Le cœur de l'ingénieur se serrait bien un peu à la pensée de ses beaux instruments et de ses chers bouquins dispersés, par autorité de justice, aux quatre coins de Paris.
Mais à cela quel remède? aucun; donc il était préférable de prendre le temps comme il venait et de ne point se faire sauter la cervelle.
Enfin, à côté de cette incertitude de savoir où il irait reposer sa tête—les hospitalités de nuit ne lui souriant guère—il y avait encore une autre cause au peu d'enthousiasme qu'éprouvait Fricoulet de retourner sur la Terre.
Instruit par ses pérégrinations célestes, le jeune ingénieur comparait sa planète natale aux différents mondes qu'il venait de visiter, il la voyait reprendre, dans l'échelle des civilisations astrales, son rang infime et il rougissait presque pour elle, en songeant aux humanités de Vénus et de Mars.
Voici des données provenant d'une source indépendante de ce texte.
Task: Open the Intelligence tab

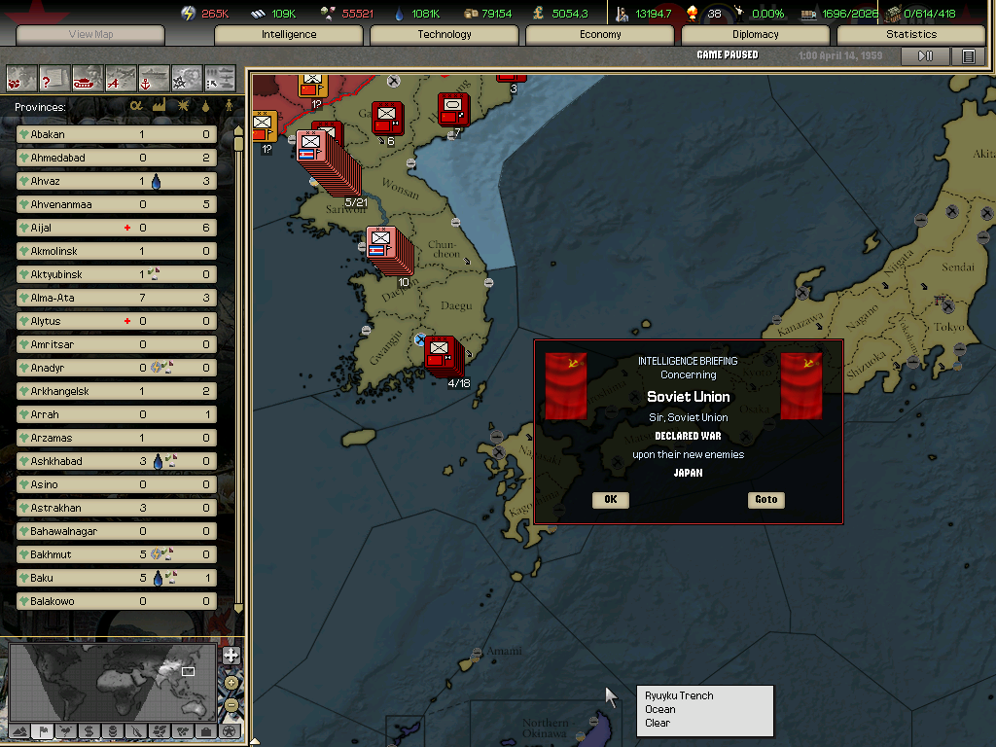Action: 289,35
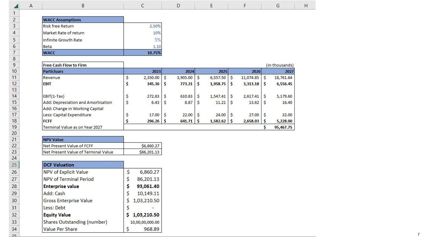Click the 2025 year header cell
422x237 pixels.
[211, 71]
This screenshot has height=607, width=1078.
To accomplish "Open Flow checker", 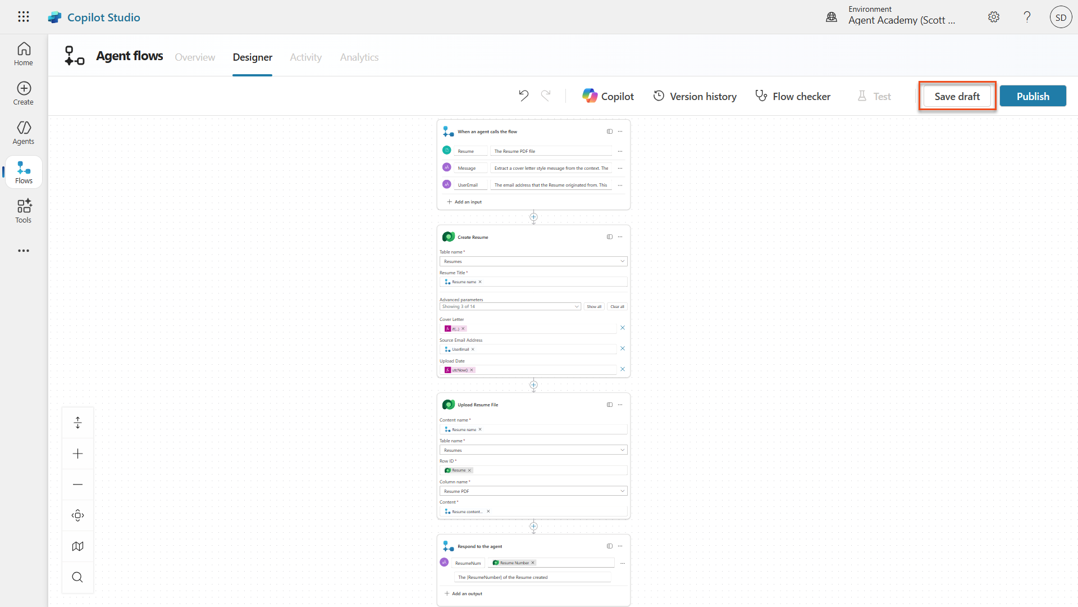I will (793, 96).
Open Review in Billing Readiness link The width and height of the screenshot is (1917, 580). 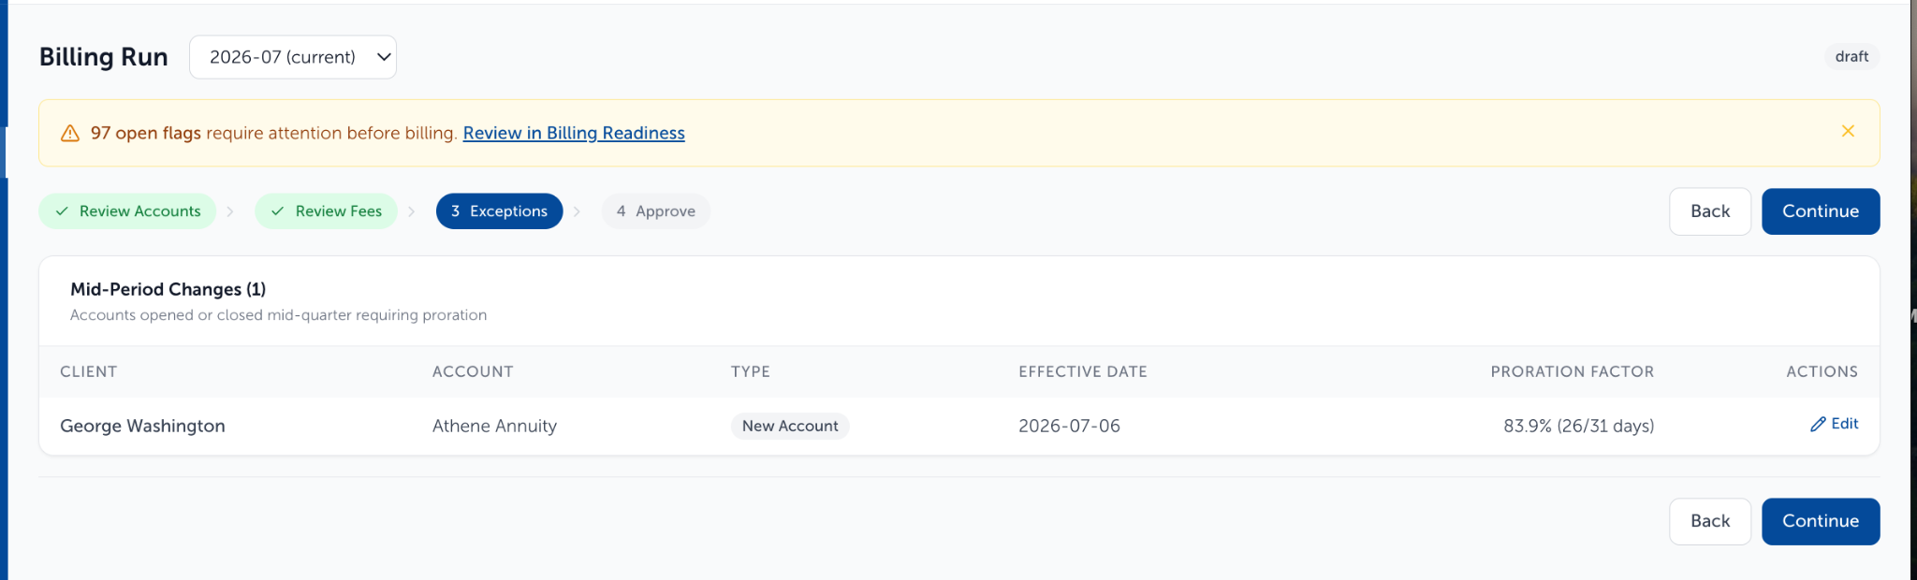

Aussi, loin de maudire Mickjaïl Ossipoff, ce Christophe Colomb des Terres du Ciel, qui l'associait, malgré lui, à la réalisation de sa sublime chimère, lui était-il, au contraire, reconnaissant de l'arracher aux spectacles désolants qui l'attendaient sur la Terre, où la lutte pour la vie pousse le fort à triompher du faible, où l'injustice l'emporte, la plupart du temps, sur l'équité, où l'argent est tout, où la vertu compte si peu et où surtout la science de la mécanique est encore dans l'enfance...
Mais Fricoulet se contentait de penser ainsi; pour rien au monde, il n'eût fait part de ces sentiments à ses compagnons de voyage; au point de vue du principe, il trouvait que ceux-ci avaient raison d'en vouloir à Ossipoff, et que celui-ci, paternellement parlant, était d'un égoïsme épouvantable.
Néanmoins, il tentait de jouer le plus consciencieusement possible le rôle de conciliateur qu'il avait adopté; mais, jusqu'alors il n'avait obtenu aucun résultat, ce qui ne l'empêchait pas de conserver l'espoir de ramener, parmi les membres de la petite colonie, la concorde des beaux jours.
Telle était l'attitude réciproque des voyageurs, depuis le fameux jour où l'on avait dû s'incliner devant la terrible réalité qui emportait les Terriens vers Saturne, au lieu de les ramener vers leur planète natale, comme ils en avaient conçu l'espoir.
Depuis près de deux semaines qu'on avait quitté Mars, l'Éclair poursuivait sa marche rapide à travers l'espace et son propulseur fonctionnait sans arrêt, sous l'effort de l'électricité emmagasinée dans les accumulateurs.